Sleater-Kinney in 2015Sleater-Kinney in 2015 (photograph by SLEATER92 via Wikimedia Commons)

There is another, more literal hunger in Brownstein's memoir (the book's title is taken from a Sleater-Kinney song), and it, too, is driven by an impossible desire for transformation. Brownstein's mother, Linda, suffered from anorexia; when Brownstein was fourteen, her mother spent nearly a month as a patient in an eating disorders unit. Within a year of that hospitalisation, she had left the family for good. Brownstein disguised her confusion and hurt with a precocious, play-acting version of maturity, lending an ear to friends' parents in her neighbourhood of Redmond, Washington, as they 'opened up about a recent MS diagnosis, spousal drinking, and kitchen remodels'. Like many children of troubled parents, she felt herself compelled to perform like a reliable adult.

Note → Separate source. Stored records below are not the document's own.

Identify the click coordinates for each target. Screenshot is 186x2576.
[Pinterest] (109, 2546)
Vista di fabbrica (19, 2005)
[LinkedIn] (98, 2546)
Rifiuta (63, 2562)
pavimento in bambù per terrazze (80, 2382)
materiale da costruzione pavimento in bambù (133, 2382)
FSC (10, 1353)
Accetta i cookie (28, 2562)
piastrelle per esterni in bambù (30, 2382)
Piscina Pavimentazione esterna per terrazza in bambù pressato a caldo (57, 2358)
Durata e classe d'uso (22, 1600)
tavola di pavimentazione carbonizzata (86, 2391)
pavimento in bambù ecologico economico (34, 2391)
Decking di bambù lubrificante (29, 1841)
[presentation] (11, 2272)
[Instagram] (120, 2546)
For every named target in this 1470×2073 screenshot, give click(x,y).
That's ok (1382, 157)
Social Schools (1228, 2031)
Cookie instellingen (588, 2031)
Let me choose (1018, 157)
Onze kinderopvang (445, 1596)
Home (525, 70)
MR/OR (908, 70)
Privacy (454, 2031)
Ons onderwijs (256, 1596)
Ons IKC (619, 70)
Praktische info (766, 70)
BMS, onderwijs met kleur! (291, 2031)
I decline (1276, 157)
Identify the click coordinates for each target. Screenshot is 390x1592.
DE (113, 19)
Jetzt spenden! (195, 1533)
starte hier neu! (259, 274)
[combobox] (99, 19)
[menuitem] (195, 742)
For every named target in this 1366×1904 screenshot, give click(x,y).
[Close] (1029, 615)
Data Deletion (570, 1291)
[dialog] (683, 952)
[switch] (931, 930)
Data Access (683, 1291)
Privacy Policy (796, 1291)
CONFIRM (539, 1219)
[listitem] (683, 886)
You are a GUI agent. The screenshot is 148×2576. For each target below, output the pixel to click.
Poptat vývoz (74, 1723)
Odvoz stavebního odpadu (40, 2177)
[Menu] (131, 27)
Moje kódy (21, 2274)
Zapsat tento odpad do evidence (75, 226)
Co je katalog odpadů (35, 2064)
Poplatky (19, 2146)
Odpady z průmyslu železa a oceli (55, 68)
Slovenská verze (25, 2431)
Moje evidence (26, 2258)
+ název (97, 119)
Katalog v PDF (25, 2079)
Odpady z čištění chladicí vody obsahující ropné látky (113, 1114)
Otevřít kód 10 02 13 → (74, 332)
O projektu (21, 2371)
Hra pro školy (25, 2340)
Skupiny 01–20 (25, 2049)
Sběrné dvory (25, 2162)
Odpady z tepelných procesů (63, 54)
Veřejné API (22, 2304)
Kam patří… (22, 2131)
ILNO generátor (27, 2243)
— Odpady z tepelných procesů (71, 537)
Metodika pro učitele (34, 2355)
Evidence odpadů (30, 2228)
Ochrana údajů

'She is aware that the intensity of longing which an audience can carry is not a hunger she can satiate'

But Brownstein was a performer long before the break-up of her family, a child who demanded to dance and sing for visitors, who staged elaborate dress-up parties and wrote 'inappropriately long letters' to daytime soap stars. Portlandia – in which Brownstein and Armisen play a rotating cast of characters, complete with silly wigs and costumes – seems like a logical extension of this childhood self, which makes its near-absence from this book more puzzling. Brownstein's parents, too, almost disappear from the book after the opening chapters (her father reappears briefly when Brownstein is an adult, coming out to her as a gay man). This may well reflect her relationship with them, but it also seems to indicate an emotional crevasse that she is not willing to navigate.

Brownstein admits that Sleater-Kinney became her substitute family, even her real family, a grouping inside of which she felt – and feels – both love and belonging, even when the day-to-day experience of being in a band might be fractious, a kind of three-way marriage. As women, the members of Sleater-Kinney have always known that they represent a minority history within rock music, but in their boldness they have created a space, both for themselves and for their listener, that would not exist without them.